DANVILLE — Changing times and — specifically — changing attitudes among today’s youths and parents are among the biggest hurdles for the Boy Scouts of America as it tries to teach important skills to today’s children and teenagers.
The Boy Scouts of America will mark its 102nd year in existence on Saturday and through that time the organization has seen a variety of attitudes stemming from the nation’s youth through each decade.
Throughout that time, however, their interest in some of the most basic lessons the Boy Scouts offers has remained the same, according to a local scout leader.
“A lot of their interests haven’t changed,” said Prairielands Council Scout Executive Tim Manard. “Kids are still looking for leadership training, to be good leaders and good citizens.

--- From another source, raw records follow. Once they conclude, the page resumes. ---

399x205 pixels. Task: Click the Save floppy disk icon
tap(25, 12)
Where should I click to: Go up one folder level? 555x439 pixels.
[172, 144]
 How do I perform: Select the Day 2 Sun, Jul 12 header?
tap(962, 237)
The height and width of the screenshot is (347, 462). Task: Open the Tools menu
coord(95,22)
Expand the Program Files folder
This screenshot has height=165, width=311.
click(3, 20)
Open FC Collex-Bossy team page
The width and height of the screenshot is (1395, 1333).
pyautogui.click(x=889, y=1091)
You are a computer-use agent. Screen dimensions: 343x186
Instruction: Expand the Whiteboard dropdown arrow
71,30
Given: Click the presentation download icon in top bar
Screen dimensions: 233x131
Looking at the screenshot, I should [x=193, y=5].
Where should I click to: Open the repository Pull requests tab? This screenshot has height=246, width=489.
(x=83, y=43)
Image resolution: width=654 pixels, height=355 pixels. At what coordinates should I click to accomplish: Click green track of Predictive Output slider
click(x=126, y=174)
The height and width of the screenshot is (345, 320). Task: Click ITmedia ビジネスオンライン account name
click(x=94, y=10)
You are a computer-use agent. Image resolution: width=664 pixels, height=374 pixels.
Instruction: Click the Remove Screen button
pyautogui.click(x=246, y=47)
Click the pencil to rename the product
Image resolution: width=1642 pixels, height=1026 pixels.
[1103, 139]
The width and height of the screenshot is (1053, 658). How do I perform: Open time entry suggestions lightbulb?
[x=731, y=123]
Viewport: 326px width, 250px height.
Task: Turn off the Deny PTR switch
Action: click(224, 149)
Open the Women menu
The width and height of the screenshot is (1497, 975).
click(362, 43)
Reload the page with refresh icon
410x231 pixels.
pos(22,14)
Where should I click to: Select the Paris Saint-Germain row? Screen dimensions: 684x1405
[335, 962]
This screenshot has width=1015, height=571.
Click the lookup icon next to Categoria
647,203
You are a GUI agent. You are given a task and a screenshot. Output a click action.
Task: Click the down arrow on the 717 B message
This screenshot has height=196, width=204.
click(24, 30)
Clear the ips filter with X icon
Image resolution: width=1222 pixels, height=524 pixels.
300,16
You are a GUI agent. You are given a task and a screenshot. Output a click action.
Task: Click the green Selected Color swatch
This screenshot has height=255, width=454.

“They’re looking to enjoy the outdoors and learn some the things scouting offers — first aid and citizenships that the merit badges offer” said Manard, who has been scout executive for the last 16 years.
The Prairielands Council was created in 1991 as the merger of Danville and Champaign factions.
The Prairielands Council covers a total of seven Illinois counties: Vermilion, Champaign, the southern part of Ford, Iroquois, Douglas and Piatt counties and the northern part of Edgar County. In addition, Fountain County and Vermillion County in Indiana also are covered.
According to Manard, it’s not a lack of interest that Boy Scouts now faces in bringing in new members. It’s a problem of too many interests.
“From a challenge standpoint, the business of families has become a challenge,” he said. “Families are doing much, much more and kids are doing more sooner.”
The multitude of potential activities makes it more difficult for packs and troops to find a niche in a potential scout’s busy schedule. Manard said it’s up to the Boy Scouts of America and the Prairielands Council to “tell our story better.”